Las cartas de Espíritu de la Naturaleza, la variante opcional incluida en la caja, añaden efectos continuos que se activan al completar ciertos patrones. Son la capa más interesante del diseño para partidas con rodaje, porque obligan a priorizar un tipo de construcción desde el principio de la partida y condicionan más directamente la gestión del límite de cuatro cartas. Sin ellas, el juego funciona. Con ellas, hay una decisión estratégica más definida desde el turno uno.

Hay un punto que no tengo claro si es un defecto de diseño o simplemente el perfil del juego: la variabilidad entre partidas es alta en las cartas de animal disponibles, pero el tablero personal siempre es el mismo hexágono. El puzle de espacio se juega sobre las mismas casillas en todas las partidas. Con suficiente rodaje, los patrones óptimos se vuelven recognoscibles, y el reto pasa de ser de planificación espacial a ser de adaptación al draft. No sé si eso es un problema o simplemente la naturaleza de un juego de este peso.

La producción es uno de los puntos más sólidos. Las fichas de madera tienen un tacto y un peso que el tipo de materiales plásticos habitual en juegos familiares no da. El arte de Maëva da Silva en las cartas de animal tiene personalidad suficiente para sostenerse en el nivel de las mejores producciones de Libellud. Y el tablero, físicamente, comunica bien qué tipo de experiencia ofrece: ordenada, colorida, con una lógica espacial que se va revelando gradualmente.

Para quien ya tenga Wingspan en la estantería y busque algo en la misma familia temática pero con mecánica más directamente puzlera, Harmonies es una opción clara. La estructura es más cerrada y la gratificación más inmediata que la del motor de cartas de Wingspan, lo que lo hace más accesible como puerta de entrada pero también algo menos sostenible como reto a largo plazo. La comparativa más directa no es con Wingspan sino con Cascadia, que comparte ambientación, mecánica de draft y peso de juego, pero resuelve el puzle de espacio de una forma mucho más permisiva. Si la duda es cuál de los dos comprar primero, o si tiene sentido tener los dos, la comparativa punto a punto entre Harmonies y Cascadia entra en detalle en lo que cada uno ofrece y a quién le va mejor cada propuesta.

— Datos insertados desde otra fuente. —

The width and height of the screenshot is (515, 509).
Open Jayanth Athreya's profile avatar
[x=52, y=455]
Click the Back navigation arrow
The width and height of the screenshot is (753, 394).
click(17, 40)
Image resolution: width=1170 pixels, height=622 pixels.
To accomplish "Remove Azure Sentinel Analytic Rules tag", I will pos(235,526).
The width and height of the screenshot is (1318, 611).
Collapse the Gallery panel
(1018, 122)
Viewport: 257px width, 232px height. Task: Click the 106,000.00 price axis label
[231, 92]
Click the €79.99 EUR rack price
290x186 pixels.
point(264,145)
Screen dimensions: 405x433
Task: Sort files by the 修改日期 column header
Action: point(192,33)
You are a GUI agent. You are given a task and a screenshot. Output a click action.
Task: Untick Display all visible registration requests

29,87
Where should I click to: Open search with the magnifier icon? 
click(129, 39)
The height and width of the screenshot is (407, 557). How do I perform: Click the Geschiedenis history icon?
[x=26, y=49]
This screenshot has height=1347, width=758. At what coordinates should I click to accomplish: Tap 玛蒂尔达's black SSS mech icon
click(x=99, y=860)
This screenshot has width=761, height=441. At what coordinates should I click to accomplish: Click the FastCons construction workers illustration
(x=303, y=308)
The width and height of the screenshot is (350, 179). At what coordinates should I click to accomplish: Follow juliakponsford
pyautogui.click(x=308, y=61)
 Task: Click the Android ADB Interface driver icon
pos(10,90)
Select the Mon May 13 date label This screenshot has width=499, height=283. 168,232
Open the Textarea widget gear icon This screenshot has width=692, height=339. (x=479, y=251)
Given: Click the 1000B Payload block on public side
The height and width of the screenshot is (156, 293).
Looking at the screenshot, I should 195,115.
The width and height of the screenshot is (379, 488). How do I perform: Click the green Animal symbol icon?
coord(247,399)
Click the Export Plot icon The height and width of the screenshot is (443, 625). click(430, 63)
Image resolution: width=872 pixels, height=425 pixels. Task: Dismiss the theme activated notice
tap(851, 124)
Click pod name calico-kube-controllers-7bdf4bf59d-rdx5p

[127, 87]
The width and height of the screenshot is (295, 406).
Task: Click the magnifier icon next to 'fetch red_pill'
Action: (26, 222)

Lleva un 7,9 que refleja un diseño sólido dentro de sus intenciones, con dos límites claros: la interacción es casi testimonial para quien busque algo más que un puzle personal compartido, y el tablero cerrado empieza a mostrar sus costuras para grupos con muchas partidas encima. Para lo que propone, y con el grupo adecuado, Harmonies es de las cosas más satisfactorias que ha dado el género familiar en 2024.